(Saved data entries)
┌──

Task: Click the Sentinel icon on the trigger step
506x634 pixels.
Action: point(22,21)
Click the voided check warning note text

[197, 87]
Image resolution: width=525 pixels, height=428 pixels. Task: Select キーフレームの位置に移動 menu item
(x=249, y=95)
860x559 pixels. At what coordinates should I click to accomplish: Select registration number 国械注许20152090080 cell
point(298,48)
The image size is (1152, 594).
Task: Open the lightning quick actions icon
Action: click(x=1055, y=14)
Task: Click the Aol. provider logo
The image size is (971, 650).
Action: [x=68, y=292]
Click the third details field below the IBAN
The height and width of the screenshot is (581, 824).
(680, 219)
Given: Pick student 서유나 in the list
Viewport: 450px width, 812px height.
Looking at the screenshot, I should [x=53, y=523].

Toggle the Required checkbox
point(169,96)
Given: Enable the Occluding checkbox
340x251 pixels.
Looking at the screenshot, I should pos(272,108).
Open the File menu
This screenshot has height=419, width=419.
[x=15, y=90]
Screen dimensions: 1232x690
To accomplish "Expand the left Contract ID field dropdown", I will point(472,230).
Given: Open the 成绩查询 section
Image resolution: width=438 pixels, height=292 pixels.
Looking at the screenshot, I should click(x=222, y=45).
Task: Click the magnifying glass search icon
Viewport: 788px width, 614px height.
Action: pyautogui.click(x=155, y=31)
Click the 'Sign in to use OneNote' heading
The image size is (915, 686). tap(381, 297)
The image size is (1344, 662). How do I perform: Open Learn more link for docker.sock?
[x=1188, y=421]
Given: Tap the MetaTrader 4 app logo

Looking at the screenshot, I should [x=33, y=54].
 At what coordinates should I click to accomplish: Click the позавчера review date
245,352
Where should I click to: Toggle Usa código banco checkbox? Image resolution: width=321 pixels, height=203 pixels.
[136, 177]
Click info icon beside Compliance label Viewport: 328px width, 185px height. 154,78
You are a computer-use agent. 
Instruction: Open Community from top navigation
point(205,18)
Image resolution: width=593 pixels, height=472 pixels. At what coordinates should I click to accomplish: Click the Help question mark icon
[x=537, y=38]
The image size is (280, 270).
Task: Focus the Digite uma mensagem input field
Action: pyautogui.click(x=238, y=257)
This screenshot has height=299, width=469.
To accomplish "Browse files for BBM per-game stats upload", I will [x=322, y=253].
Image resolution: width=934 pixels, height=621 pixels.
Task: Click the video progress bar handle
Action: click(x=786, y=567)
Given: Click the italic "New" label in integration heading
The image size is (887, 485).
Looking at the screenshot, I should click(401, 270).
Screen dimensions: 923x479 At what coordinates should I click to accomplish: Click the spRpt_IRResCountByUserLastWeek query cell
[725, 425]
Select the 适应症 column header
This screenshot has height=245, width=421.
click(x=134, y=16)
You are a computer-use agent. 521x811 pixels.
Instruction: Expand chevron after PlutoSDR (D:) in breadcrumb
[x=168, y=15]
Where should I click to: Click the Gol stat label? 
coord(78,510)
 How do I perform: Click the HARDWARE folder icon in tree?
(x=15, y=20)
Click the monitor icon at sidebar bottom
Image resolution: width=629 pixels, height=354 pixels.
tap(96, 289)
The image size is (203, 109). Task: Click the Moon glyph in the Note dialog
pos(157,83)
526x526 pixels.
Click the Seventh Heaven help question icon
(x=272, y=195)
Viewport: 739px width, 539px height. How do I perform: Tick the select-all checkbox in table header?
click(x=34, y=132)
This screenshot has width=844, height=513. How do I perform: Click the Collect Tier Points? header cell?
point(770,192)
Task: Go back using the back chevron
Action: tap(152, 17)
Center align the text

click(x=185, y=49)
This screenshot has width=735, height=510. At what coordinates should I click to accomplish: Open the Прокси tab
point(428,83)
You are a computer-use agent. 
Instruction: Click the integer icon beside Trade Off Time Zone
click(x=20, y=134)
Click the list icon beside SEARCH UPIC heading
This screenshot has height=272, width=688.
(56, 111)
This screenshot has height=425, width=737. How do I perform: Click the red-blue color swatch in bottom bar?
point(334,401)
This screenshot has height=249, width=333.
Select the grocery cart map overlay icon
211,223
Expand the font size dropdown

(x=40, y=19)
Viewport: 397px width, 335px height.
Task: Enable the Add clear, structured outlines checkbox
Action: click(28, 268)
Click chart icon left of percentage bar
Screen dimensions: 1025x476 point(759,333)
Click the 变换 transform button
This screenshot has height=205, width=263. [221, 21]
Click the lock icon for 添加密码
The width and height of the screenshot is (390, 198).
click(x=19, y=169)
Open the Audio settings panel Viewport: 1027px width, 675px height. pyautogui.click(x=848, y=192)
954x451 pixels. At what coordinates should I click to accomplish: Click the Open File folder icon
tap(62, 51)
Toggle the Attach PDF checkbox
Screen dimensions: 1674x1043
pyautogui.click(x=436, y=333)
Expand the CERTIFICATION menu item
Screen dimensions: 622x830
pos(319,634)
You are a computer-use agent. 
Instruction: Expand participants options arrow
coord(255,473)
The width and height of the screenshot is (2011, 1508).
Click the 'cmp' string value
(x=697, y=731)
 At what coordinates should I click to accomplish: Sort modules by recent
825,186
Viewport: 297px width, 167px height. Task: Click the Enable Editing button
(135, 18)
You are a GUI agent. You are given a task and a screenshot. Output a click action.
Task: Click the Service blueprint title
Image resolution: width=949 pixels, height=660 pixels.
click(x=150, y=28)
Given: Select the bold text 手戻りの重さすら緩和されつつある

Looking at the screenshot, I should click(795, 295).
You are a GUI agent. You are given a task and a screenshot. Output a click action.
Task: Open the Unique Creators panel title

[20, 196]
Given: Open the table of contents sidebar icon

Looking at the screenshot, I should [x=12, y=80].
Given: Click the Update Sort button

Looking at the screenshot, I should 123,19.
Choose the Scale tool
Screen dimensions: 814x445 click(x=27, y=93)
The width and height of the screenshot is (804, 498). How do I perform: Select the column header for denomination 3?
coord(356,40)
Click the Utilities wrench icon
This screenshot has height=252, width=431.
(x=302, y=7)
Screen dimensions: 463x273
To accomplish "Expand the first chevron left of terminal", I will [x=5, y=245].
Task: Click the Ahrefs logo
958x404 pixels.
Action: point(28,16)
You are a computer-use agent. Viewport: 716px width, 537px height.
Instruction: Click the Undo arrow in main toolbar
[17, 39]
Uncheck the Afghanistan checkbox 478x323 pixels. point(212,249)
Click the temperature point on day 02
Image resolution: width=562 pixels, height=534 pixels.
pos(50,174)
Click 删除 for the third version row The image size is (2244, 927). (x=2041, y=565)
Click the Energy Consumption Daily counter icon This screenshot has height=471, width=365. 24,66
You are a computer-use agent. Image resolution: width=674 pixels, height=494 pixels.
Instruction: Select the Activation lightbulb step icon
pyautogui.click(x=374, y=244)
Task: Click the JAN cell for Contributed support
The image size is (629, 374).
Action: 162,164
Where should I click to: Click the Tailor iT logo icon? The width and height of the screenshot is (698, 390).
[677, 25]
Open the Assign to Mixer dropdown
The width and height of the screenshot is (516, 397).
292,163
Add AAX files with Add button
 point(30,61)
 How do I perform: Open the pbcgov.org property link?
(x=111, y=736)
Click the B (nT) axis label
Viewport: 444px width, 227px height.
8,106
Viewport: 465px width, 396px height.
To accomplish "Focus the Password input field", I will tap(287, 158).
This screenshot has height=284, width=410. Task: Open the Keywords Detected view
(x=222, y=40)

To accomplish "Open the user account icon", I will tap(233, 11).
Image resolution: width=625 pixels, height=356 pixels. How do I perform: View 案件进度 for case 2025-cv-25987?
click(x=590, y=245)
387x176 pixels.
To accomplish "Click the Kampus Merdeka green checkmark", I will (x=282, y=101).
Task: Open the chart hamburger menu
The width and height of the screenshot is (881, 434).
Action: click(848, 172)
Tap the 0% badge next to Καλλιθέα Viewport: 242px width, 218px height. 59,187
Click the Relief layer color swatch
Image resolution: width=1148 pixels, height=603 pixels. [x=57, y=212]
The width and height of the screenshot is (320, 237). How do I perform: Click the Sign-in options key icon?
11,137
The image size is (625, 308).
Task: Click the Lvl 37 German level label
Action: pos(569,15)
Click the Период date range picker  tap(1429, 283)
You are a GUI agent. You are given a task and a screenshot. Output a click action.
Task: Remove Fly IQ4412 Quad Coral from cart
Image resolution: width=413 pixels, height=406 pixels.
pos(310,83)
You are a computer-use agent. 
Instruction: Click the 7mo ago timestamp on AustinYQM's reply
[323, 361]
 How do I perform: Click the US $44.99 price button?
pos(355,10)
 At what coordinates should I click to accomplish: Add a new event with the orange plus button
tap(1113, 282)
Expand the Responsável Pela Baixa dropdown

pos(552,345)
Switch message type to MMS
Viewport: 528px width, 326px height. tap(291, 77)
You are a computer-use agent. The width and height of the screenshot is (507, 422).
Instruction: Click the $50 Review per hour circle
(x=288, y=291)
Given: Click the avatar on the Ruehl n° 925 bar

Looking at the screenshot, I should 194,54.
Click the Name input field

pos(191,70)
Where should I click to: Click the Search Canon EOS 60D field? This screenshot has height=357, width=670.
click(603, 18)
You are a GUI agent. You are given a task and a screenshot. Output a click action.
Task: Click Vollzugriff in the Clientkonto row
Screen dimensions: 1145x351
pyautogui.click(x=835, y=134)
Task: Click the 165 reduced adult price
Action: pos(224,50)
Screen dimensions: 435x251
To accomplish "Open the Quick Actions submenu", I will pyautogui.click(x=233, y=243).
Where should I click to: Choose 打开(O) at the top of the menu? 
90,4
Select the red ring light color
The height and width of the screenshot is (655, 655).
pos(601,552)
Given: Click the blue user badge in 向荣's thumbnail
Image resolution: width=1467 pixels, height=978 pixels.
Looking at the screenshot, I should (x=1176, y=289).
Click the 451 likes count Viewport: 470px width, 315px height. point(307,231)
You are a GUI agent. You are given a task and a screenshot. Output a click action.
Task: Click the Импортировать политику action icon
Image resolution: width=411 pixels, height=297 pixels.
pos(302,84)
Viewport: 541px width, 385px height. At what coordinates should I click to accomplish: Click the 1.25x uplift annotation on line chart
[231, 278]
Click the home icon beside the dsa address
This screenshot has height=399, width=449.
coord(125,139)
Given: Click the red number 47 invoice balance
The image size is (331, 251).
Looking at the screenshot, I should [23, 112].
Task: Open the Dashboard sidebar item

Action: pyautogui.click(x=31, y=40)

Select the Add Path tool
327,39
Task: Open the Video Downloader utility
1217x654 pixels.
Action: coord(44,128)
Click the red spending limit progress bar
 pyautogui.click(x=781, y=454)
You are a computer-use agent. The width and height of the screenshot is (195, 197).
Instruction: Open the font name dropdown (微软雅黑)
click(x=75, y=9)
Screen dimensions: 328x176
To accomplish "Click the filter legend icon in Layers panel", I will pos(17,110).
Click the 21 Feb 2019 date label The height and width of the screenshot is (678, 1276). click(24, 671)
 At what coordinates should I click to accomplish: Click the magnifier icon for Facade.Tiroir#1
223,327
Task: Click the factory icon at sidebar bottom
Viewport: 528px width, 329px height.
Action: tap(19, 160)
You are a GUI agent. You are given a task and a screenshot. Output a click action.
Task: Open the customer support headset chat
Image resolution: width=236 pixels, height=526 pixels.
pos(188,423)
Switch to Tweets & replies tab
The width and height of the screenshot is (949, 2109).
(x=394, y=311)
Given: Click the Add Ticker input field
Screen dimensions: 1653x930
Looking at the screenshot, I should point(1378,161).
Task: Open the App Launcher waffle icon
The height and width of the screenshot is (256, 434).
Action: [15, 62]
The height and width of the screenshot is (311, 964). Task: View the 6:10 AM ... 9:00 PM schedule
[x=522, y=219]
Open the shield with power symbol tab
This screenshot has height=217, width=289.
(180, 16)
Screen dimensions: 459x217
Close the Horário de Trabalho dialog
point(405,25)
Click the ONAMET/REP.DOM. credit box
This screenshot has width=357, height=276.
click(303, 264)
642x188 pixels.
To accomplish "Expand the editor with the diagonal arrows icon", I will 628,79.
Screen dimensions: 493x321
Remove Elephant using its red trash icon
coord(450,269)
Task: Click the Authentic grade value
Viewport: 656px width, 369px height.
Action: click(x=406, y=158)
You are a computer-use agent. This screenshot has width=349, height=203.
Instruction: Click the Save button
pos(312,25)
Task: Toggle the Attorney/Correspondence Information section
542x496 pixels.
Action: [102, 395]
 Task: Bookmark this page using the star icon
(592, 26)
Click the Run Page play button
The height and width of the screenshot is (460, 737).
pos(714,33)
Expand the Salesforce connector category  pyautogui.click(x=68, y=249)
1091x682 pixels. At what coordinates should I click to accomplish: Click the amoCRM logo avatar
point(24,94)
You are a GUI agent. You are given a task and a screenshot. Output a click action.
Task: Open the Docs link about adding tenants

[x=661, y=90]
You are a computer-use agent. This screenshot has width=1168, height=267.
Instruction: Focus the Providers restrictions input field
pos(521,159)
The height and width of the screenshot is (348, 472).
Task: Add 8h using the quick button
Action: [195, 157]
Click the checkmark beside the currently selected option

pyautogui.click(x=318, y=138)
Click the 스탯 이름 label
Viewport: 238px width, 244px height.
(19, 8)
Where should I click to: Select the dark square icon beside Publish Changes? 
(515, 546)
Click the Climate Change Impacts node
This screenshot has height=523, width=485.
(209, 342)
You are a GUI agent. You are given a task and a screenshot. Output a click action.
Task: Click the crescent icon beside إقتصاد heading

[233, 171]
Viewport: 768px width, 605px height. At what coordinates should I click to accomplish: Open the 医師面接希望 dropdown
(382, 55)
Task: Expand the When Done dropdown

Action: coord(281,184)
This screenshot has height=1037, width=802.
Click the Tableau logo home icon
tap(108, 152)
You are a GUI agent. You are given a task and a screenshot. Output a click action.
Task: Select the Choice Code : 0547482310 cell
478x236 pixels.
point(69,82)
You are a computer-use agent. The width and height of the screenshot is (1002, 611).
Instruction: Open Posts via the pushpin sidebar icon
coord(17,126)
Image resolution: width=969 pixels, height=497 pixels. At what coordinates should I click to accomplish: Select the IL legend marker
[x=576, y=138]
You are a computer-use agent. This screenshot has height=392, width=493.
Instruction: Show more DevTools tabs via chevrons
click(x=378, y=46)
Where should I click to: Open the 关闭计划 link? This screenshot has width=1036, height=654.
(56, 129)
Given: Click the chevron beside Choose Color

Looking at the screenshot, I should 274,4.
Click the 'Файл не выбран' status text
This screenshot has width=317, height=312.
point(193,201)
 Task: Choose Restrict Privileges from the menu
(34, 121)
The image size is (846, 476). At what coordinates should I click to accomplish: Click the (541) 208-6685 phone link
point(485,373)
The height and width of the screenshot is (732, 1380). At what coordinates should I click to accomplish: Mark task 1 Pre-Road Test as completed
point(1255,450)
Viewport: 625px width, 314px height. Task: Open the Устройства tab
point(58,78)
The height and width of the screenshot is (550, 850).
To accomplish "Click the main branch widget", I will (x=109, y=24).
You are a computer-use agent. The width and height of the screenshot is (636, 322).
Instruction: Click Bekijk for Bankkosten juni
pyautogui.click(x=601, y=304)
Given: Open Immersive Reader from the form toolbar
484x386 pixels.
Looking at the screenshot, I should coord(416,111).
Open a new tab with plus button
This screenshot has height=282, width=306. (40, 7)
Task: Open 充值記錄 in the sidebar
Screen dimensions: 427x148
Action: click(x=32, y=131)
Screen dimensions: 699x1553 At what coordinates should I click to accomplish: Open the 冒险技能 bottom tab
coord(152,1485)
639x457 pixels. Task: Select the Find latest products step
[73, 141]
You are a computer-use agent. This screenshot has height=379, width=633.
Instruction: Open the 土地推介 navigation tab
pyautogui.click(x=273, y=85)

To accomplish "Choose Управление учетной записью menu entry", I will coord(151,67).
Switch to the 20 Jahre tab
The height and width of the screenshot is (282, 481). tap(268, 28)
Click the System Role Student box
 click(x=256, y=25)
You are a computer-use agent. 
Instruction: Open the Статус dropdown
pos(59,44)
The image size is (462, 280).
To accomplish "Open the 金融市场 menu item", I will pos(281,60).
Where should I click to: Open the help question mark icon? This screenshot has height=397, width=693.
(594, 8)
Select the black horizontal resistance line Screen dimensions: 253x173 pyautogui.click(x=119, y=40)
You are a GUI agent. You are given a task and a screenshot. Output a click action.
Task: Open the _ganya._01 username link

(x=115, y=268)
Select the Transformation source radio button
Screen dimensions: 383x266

└──

■ **WHAT TO DO**
For this exercise, gather every line of the data that contains the word "section".

■ **THE ANSWER**
Given: Open the 成绩查询 section
Task: Toggle the Attorney/Correspondence Information section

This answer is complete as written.